Localizing a camera from a single image in a previously visited area enables applications in many fields, such as robotics, autonomous driving, and augmented/virtual reality.

With the recent advancements in computational resources and the rapid emergence of accompanying open-source machine learning frameworks, deep learning has swiftly gained traction within both research communities and industries. As a result, recent works opted for data-driven solutions for the problems at hand. In this dissertation, we propose solutions to utilize deep learning to improve camera re-localization from a single image. After the introductory chapter, we define and address the limitations of current approaches and provide data-driven solutions in the following chapters.

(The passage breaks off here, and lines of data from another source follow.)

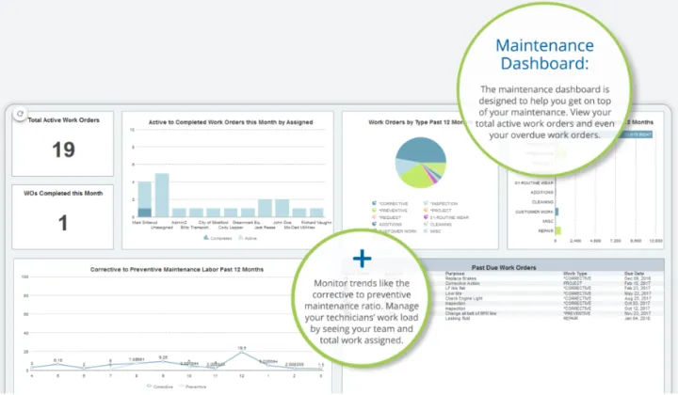Click the 18.5 peak point on line chart
The width and height of the screenshot is (678, 395).
[241, 352]
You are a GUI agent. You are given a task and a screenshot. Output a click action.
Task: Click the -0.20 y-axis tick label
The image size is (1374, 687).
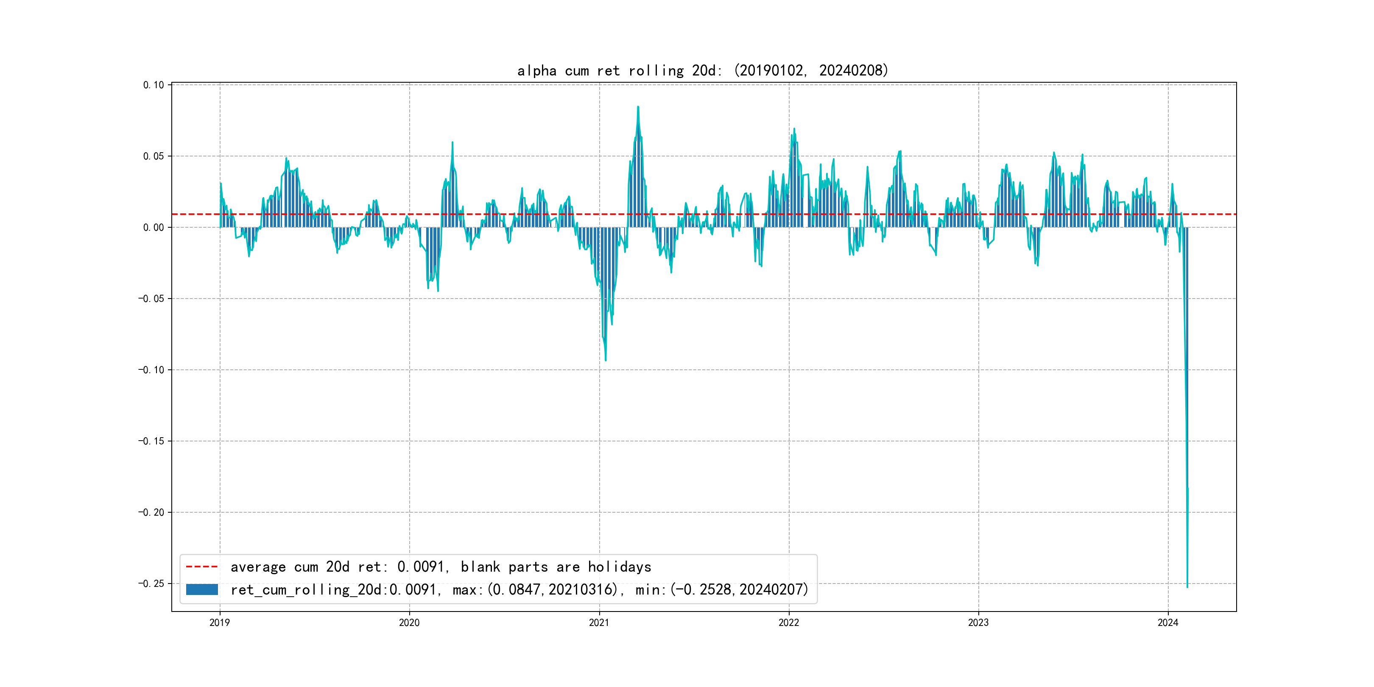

In chapter two, we propose a method that learns a geometric prior to inform about reliable regions in a given scene. It selects reliable pixel features from the input single image and estimates their corresponding 3D Coordinates directly for pose estimation. In essence, the proposed method does not consider the whole image as useful for localization. It avoids selecting keypoints (thus the corresponding 3D points) from non-discriminative image regions such as the sky and trees, dynamic objects such as cars and pedestrians, and occlusions. By bypassing these outlier sources, the proposed method selects a controllable number of correspondences, enhancing localization efficiency and accuracy.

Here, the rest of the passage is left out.